C’est une question qui s’apprécie à plusieurs échelles. Comment va s’organiser l’aménagement du territoire français demain, je n’en sais rien. Mon intuition, qui est partagée par des acteurs du quotidien de La Défense et de l’immobilier tertiaire, c’est qu’il y aura toujours de la place et toujours une demande pour de grands pôles tertiaires avec une concentration de bureaux de grande qualité, une excellente connectivité que ce soit à La Défense, à Saint-Denis ou à Saint-Ouen parce qu’ils répondent à un besoin des entreprises.

"Nous nous devrons probablement d’introduire plus d’immobilier résidentiel à La Défense"

Personne ne pourra s’exonérer des questions de responsabilité environnementale ou sociale, de mixité fonctionnelle. À titre d’exemple, nous nous devrons probablement d’introduire plus d’immobilier résidentiel à La Défense. Aucun hébergement n’y a été construit en trente ans, à l’exception de quelques résidences étudiantes. Aujourd’hui, c’est un problème car la question du temps de trajet est fondamentale pour les salariés qui rejettent tous l'idée de passer trop de temps dans les transports. Je ne sais pas si l’on arrivera au fameux paradigme de la ville du quart d’heure qui n’est pas forcément adapté aux zones métropolitaines un peu exceptionnelles comme Paris ou La Défense, mais la proximité est recherchée ainsi que l’apaisement de la vie urbaine plus généralement. C’est un enjeu central auquel on doit faire face dans les années à venir.
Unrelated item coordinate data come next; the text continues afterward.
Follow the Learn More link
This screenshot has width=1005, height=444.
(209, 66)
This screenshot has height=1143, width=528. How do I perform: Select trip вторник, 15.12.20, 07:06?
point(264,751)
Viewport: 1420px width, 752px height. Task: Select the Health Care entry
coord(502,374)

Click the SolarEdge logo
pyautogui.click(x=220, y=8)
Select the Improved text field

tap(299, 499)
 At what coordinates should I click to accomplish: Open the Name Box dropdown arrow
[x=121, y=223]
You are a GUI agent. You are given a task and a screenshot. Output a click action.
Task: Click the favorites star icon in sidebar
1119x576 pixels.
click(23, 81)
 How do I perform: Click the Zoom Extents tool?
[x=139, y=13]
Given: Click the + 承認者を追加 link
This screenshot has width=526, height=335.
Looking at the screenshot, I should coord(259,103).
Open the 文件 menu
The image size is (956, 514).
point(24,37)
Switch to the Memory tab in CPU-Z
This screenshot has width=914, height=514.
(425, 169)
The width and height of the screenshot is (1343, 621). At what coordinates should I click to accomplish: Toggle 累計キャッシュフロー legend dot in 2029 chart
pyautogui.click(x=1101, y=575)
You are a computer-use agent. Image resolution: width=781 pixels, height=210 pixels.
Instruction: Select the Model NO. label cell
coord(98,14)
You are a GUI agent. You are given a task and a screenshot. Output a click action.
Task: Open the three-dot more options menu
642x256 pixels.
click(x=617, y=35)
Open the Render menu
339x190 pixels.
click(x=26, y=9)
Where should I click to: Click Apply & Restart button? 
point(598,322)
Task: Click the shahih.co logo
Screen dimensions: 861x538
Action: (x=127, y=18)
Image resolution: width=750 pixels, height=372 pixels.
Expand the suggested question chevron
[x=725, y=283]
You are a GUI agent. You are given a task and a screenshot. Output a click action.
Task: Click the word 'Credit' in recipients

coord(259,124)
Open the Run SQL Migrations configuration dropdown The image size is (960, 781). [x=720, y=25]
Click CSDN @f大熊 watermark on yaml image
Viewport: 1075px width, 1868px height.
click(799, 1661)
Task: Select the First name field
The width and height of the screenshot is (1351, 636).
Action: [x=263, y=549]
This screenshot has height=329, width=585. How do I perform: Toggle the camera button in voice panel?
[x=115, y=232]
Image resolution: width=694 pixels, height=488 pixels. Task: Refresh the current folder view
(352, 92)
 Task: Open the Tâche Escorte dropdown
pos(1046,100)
La COP26, par la faiblesse des mesures qui y ont été prises, a-t-elle marqué la fin du fait que l’individu se défausse sur les entreprises, les entreprises sur les États, et les États sur la coopération internationale ? Le Championnat de France des économies d’énergie n’illustre-t-il pas cette prise de responsabilité, cette contribution à l’effort général ?

Nous nous sommes rendu compte que miser simplement sur le pouvoir prescriptif du politique, en général, qu’il soit national ou local, et sur la bonne volonté des gens, était insuffisant. Tout le monde croyait en l’accord de Paris de 2015, tout le monde se rend compte qu’on en est assez loin. Il est important, dans le contexte que nous traversons, d’être modestes et pragmatiques. Cela nécessite que tout le monde se serre les coudes et s’abstienne de dire : "Il faut faire ci, il n’y a qu’à faire ça." Il n’existe pas de solution systémique qui résoudrait toute l’équation du changement climatique à elle seule. Il y a, en revanche, beaucoup de bonne volonté, beaucoup d’initiatives qu’il faut concrétiser. Notre rôle en tant qu’acteur public, responsable d’un territoire comme celui-ci, c’est de permettre cette concrétisation, plutôt que de faire à la place des autres, d’interdire ou de contraindre. C’est par cette coopération entre le local et le global, le privé et le public, que l’on y parviendra.